Years later, I have moved from college, this time much further that 3 hours away from home. I ended up on the other side of the country in an area where I had no friends and no family. So everything was new – and everything was on me. It was time to step up and grow up.

Its not that this was a treacherous experience or anything, but it just addresses the little issues in life we often times don’t think about. Our parents raise us. Their network is our network. We go to the same doctor for years. We take our car to the same mechanic because that’s what we have always done. But if you really want to fuel your independence, start a list of your own “go to” people.

I actually had a 20-minute conversation with “my butcher” today as we discussed the right cut of meat to use for my Italian beef sandwiches. That led to football, which turn led to the discovery of us being from that same area of the country and cheering for the same team. That small conversation turned a random trip to the store into a very friendly experience. I now have a connection, a “go to” person, that will give me their expertise as friend.

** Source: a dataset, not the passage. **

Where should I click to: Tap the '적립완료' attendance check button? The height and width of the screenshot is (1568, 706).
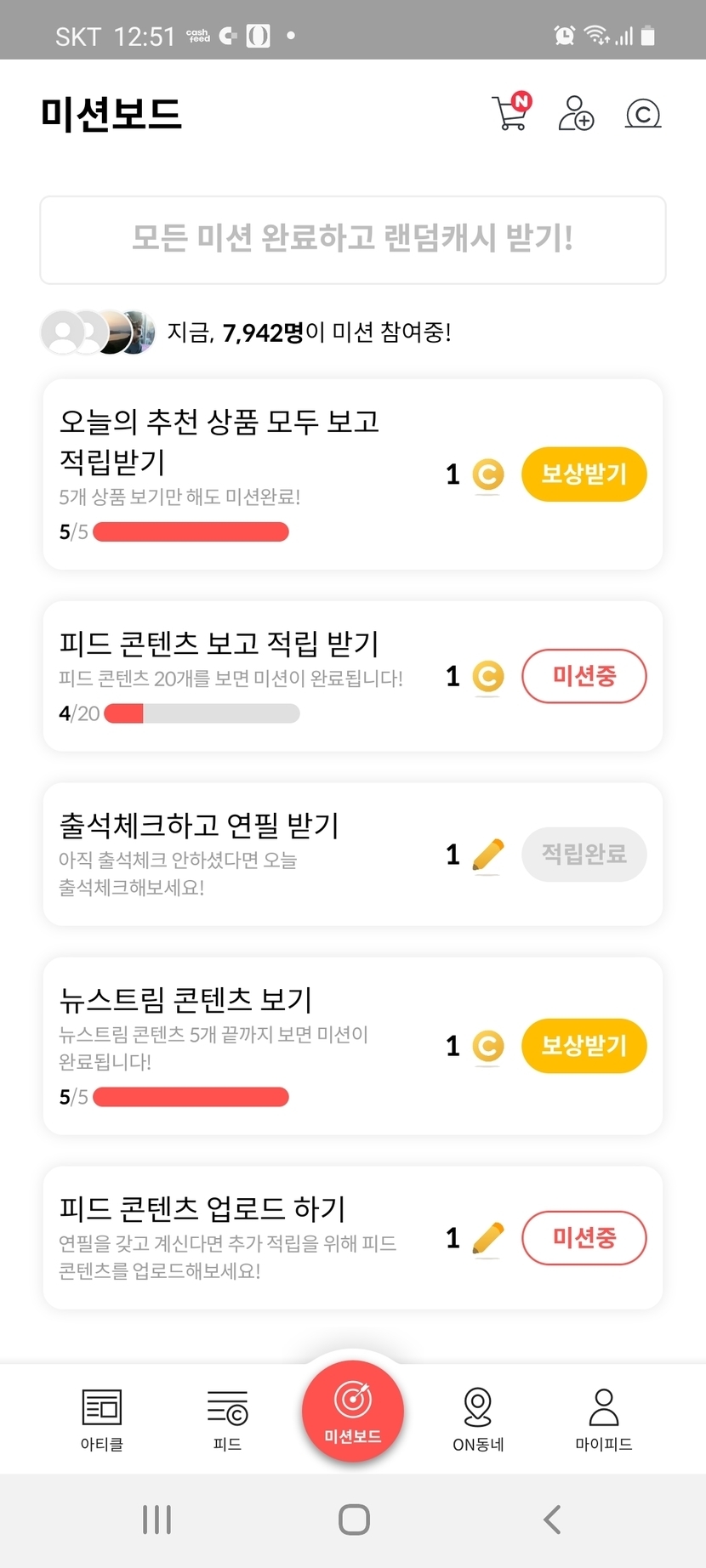tap(584, 854)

I’ve repeated this experience with doctors. A random pre travel exam prior to my trip to Costa Rica led to a connection with the doc. He loves Costa Rica and travels there often. I was privy to some local advice before my trip.

Mechanics are another great connection to make. I hate car trouble. I’d rather be punched in the face than have car problems. So any time I need to take my car into the shop I’m already on edge. I happened to make buddies with a local mechanic over beers at happy hour one day. His shop is very close to my house. I still hate car problems with a passion but its much less stressful knowing I can trust the person who will be doing the work.

Not only will these “go to” people make your life easier in most cases, but it will also make you a more well rounded person. You’ll be able to add some local flare to the next conversation you find yourself in.  And don’t be afraid to share your own expertise. You may end up being someone else’s “go to” person. And there is no better advertising and networking than this word-of-mouth style. It makes the world a friendlier place to do business.